またストレスチェックマガジンの調査によると、健康リスクと相関が高いストレスは「職場の対人関係上のストレス」でした。すなわち、人間関係のもつれは、社員本人にとっても会社にとってもマイナスになってしまうのです。

そこで苦手な上司との付き合い方のテクニックを、心理学の観点から5つピックアップしました。
どれも部下が自分一人で取り組むことができるテクニックです。

苦手な上司との心理学的付き合い方5選

発散-基本的となるストレス対策
難易度:☆
効果 :☆☆

「発散」は、上司と関係ないところでストレスを解消する方法です。
ストレス対策のもっとも基本となる方法であり、数あるストレス対策の中でももっとも取り組みやすい対策方法です。

  • おいしいものを食べる
  • ゲームに没頭する
  • 運動に勤しむ

など、皆さんがよく想像されるストレス対策です。

「発散」の中でも心理学的にオススメなストレスの発散方法は「エクスプレッシブライティング」です。
このエクスプレッシブライティングは社会心理学者ジェームス・ペネベーカー氏が発明されたストレス発散手法で、ストレスに効果があることが科学的な研究でも明らかになっています。

エクスプレッシブライティングのやり方はとても簡単でシンプルです。

エクスプレッシブライティングのやり方
紙かノートを用意する。
紙・ノートのページが文字でびっしり埋まるまで心のモヤモヤ・不安を5分ほど書き続ける。

それだけです。

たった5分ノートを書き続けるだけで、うつや不安が改善しストレスが穏やかになることが分かっています。
ぜひ、あなたのストレス発散方法の一つとして取り入れてみてください。

エクスプレッシブライティングの具体的なやり方については、こちらの記事に詳細な方法が載っております。

解釈-とらえなおすことでストレスが減る
難易度:☆☆
効果 :☆☆☆

「解釈」は、上司をとらえなおすことで上司を受け入れる方法です。
上司をとらえなおすことで、いままで嫌だと思っていた上司の性格を穏やかな気持ちで打ちとめられるようになります。

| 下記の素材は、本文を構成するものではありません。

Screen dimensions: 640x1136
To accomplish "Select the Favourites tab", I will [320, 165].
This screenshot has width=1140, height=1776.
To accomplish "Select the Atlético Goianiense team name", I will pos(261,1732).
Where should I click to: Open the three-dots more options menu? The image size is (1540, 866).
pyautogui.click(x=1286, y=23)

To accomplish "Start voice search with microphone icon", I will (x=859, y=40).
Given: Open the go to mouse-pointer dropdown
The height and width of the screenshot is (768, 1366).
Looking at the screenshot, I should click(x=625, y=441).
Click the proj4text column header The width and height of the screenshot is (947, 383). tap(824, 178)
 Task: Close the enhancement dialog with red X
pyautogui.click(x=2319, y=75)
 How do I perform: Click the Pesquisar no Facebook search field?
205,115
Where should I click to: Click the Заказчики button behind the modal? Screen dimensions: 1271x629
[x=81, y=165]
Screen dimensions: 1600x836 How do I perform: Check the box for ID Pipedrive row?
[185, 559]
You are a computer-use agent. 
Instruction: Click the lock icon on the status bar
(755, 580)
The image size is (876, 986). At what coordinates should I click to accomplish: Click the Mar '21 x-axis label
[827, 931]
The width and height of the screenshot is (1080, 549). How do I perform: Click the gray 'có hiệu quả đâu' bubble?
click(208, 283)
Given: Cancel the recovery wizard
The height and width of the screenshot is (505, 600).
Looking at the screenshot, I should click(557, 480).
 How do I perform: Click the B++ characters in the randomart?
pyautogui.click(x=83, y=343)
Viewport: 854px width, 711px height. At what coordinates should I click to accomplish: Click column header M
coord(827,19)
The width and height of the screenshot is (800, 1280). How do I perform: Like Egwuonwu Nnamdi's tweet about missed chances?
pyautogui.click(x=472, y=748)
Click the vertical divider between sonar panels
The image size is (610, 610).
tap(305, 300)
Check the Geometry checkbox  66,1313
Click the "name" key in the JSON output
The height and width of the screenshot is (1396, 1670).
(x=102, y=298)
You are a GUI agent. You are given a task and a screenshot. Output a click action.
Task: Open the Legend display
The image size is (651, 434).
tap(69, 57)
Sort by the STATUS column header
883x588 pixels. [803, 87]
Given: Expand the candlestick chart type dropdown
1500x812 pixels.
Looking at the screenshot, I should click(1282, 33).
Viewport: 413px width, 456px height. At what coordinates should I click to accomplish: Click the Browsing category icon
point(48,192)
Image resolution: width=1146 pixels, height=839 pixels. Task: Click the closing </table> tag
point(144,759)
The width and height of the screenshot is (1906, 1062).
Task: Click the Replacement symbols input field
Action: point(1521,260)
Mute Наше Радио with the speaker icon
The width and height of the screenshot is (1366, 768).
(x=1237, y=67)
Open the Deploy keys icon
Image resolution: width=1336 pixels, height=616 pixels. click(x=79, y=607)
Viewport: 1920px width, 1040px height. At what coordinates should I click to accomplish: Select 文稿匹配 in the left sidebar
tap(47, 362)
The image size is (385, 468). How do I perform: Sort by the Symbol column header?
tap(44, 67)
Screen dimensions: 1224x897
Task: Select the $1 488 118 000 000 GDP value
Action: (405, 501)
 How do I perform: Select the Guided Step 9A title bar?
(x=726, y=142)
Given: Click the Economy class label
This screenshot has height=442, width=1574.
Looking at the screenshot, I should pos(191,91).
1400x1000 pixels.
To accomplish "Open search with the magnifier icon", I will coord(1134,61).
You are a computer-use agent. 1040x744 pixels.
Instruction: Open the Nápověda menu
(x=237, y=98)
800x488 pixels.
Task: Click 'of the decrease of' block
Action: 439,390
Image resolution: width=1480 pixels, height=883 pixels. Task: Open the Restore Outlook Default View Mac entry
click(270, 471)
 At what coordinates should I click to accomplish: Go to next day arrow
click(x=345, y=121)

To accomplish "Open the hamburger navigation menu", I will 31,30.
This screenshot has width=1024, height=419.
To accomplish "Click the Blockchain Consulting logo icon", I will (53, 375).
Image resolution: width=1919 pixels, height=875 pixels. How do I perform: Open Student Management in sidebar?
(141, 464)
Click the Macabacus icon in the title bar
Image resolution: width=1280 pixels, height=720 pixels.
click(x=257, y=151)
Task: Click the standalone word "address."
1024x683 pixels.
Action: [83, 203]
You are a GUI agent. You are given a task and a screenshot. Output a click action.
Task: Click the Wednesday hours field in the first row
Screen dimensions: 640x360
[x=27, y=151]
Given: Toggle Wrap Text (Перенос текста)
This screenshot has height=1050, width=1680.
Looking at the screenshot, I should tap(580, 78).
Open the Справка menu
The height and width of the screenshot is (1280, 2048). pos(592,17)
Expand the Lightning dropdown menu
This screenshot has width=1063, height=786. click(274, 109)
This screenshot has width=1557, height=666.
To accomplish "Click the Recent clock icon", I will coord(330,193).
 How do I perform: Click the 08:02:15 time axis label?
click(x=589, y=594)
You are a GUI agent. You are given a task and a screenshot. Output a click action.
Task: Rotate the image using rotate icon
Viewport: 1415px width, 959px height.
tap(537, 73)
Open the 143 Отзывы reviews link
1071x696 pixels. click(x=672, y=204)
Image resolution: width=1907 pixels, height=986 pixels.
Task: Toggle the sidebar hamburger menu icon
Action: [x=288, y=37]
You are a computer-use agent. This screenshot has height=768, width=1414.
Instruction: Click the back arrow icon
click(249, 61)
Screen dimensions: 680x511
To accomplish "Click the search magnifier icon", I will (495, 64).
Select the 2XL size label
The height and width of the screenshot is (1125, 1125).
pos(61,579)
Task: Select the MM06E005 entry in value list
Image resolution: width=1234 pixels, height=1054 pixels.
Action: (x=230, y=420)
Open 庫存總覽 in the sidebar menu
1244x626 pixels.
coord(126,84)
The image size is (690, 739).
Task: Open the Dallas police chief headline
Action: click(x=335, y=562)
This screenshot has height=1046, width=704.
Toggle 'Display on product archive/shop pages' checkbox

心理学ではこの「解釈」という方法を「リフレーミング」と呼んでいます。
リフレーミングとは、物事のとらえ方を変えて、違う視点でその物事をとらえる技術です。
たとえば、嫌な上司を以下のようにリフレーミングできます。

リフレーミング例
① 私ばかり攻撃してくる上司 → 攻撃しやすい人に強く当たってしまう上司
② 上の人にばかり媚を売って部下を大切にしない上司 → 部下に尊敬される接し方が分からない上司

リフレーミングをすることで、自分の気持ちを軽くすることができます。

特に「上司は悪気があってやっているわけではない」というリフレーミングができると、上司へのストレスが和らぎやすいです。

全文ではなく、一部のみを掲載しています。